Vacated and remanded.
The district court properly calculated the defendant’s Sentencing Guidelines range by including an offense characteristic enhancement for reckless endangerment during flight on foot.
Here, the defendant’s situation involved flight plus something more. He fled from police sirens after having discharged a firearm. The record reflects that while he was running, he behaved differently with his right hand than his left, his right hand was holding or reaching near a firearm located in his jacket pocket, and he was hesitant in relinquishing control of his right arm when that arm was also on or near a firearm.
Rather than being mere “instinctive flight,” the defendant’s conduct created a substantial risk of death or serious bodily injury as required for § 3C1.2 to apply. His firearm could have discharged, intentionally or accidentally, or his behavior could have led the pursuing officer to draw his own firearm in self-defense. Either of these circumstances would have created a risk to the officer chasing him, the other officers who were responding to the report of gunshots, or innocent bystanders in the area. That no one was injured during these events is of no moment because § 3C1.2 requires only that the defendant’s conduct create a risk of that occurring. Furthermore, Dennings’ conduct was reckless.
U.S. District Court – Virginia Eastern
No sanctions will be ordered against the defendant who first indicated through in-house counsel that it would not challenge federal diversity jurisdiction, but then changed that position when outside counsel learned that its corporate citizenship destroyed diversity jurisdiction. The plaintiff consented to dismissal.
While in-house counsel’s conduct may have been reckless, it does not meet the subjective bad-faith standard so as to support a sanctions in the form of attorneys’ fees and costs.
Motion for sanctions denied.
The City of Norfolk is entitled to summary judgment as to a plaintiff’s claim that he had a due process right to continued employment. He had worked as a child counselor at a juvenile detention center and was terminated after an administrative finding of child abuse.
No lack of notice or opportunity prevented the plaintiff from impeaching the witnesses who testified at his grievance hearing or from procuring more favorable testimony. Instead, several witnesses testified at the hearing and were subject to cross-examination. The plaintiff had a full and equal opportunity to present his evidence. His failure to persuade the grievance panel does not violate the Due Process Clause.
Moreover, the grievance panel’s consideration of hearsay evidence also didn’t violate the plaintiff’s due process rights because he had multiple avenues to tell his side of the story. Procedural due process is also not violated by deviation from city or state grievance procedures. The plaintiff has failed to raise a genuine issue of material fact regarding the constitutionality of the process he was provided.
Motion for summary judgment granted.
The court will suppress the fruits of a strip search of the defendant, but not the fruits of a search of his car.

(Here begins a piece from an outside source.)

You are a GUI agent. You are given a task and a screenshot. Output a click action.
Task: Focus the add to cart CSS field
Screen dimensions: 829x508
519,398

Although a police dog’s weak responses alone didn’t give officers probable cause to believe that the defendant’s car contained illegal drugs, the totality of the circumstances did establish probable cause. A GPS tracker on the defendant’s car showed that he was traveling from a high-crime area and heroin source city. The searching officer had participated in investigating the defendant prior to the search, and the defendant’s interactions with the officers gave rise to their reasonable suspicion that he had contraband in his car.
However, the defendant was required to remove all of his clothing even though he had already been frisked multiple times, and officers had no safety concerns. They simply had a hunch that the defendant had illegal drugs hidden under his clothes. Contrary to the government’s argument, mere presence in a jail to appear before a magistrate and for processing cannot give open license for sailors to conduct sexually invasive strip searches of arrestees.
Motion to suppress granted in part and denied in part.